How bad are things for the Conservatives? Well, let’s start by noting that even Tory MPs aren’t sure about voting for the party.
Rishi Sunak has declined to endorse his party’s candidate in this month’s Wellingborough by-election (she happens to be the partner of the outgoing MP, who was suspended over claims of bullying and sexual misconduct, which he denies). Meanwhile, Sir Simon Clarke, knighted for lasting nearly a year as a cabinet minister, has confessed no confidence in Sunak and warned of a looming election “massacre”.

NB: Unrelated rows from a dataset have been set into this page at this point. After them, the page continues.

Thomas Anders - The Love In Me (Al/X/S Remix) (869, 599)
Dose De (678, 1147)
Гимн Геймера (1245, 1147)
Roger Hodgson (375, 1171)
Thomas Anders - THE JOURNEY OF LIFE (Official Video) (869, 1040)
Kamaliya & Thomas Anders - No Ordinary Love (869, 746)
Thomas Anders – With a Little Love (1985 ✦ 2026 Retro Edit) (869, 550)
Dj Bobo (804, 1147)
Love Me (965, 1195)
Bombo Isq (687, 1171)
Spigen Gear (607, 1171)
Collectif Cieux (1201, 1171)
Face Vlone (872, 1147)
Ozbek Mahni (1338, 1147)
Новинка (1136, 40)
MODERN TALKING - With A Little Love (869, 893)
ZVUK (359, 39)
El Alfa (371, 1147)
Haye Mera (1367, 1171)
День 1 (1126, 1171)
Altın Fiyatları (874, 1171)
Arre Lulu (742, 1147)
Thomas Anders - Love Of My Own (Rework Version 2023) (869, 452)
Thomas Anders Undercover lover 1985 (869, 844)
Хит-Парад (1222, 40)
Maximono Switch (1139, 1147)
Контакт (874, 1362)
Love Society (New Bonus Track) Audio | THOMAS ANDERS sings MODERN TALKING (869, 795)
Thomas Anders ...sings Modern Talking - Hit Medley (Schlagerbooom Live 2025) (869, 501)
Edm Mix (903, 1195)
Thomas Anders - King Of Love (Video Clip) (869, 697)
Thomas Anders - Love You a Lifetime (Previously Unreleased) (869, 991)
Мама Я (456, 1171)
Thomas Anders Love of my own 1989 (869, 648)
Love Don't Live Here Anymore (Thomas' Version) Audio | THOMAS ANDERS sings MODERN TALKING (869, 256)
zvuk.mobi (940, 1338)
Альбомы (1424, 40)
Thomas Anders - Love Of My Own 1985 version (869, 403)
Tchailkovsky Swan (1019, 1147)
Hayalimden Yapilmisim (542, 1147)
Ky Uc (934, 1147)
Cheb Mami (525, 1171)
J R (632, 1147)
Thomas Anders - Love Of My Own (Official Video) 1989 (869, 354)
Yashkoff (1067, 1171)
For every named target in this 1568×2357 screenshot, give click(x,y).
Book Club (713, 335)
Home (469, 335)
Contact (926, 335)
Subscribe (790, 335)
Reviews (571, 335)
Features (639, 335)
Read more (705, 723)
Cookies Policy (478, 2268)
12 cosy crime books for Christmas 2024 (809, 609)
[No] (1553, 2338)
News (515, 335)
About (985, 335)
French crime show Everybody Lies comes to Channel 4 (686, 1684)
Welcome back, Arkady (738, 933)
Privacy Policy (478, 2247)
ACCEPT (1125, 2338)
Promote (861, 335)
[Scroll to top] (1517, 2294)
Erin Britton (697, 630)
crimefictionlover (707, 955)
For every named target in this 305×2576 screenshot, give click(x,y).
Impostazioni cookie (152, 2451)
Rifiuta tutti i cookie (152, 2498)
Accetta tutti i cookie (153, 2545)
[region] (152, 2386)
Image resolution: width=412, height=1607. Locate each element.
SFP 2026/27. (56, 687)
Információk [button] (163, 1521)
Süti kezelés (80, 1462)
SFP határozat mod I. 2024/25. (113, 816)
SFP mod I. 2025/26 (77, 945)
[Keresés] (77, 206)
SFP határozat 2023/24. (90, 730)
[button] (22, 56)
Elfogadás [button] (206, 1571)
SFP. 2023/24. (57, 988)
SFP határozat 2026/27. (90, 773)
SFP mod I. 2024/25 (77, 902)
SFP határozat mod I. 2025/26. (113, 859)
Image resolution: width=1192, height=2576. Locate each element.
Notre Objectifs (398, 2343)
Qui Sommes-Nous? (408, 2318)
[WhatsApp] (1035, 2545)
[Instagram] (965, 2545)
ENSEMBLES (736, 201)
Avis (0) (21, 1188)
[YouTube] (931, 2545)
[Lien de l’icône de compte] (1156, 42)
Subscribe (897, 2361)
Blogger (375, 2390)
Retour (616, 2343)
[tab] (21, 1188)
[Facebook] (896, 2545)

So we can understand the party’s efforts to tip the scales. First came the rule that voters in England must present ID at polling stations. It was a noble stand against non-existent fraud from a party that likes to omit actual fraud when quoting crime statistics. It was also a transparent effort to favour Tory voters: an older person’s bus pass suffices, a young person’s railcard does not. Truly, the most rigged change to a franchise since the Russian state took over local branches of McDonald’s.
Now the Tories have another trick. As of last month, all British citizens living abroad will be able to vote in Westminster elections. Previously, a 15-year cut-off applied. Conservative HQ is reportedly searching for “proxy voters” to help make these migrants count. What does it say about the Tories’ record in power that their target demographic is people who haven’t lived in the country at any point in the relevant period? “Have you tried catching a train in the last decade? No? Excellent!”
Awkwardly, and like most other Tory policies, including the attempt to weaponise migration and the shortlived suggestion of tax cuts, this one is as well-plotted as a Nadine Dorries novel. The voting changes assume that people who have lived abroad for years would be older and lean Conservative (the 70-plus age bracket is the only one in which the party polls above Labour, says YouGov).
Except Britons abroad have reasons not to vote Tory — not least Brexit and new migration rules. University of Sussex researchers have concluded that the idea of expats as rich Tories in the Med is “a stereotype that belongs to the 1980s”; most who were polled in 2019 would have voted for Labour or the Liberal Democrats.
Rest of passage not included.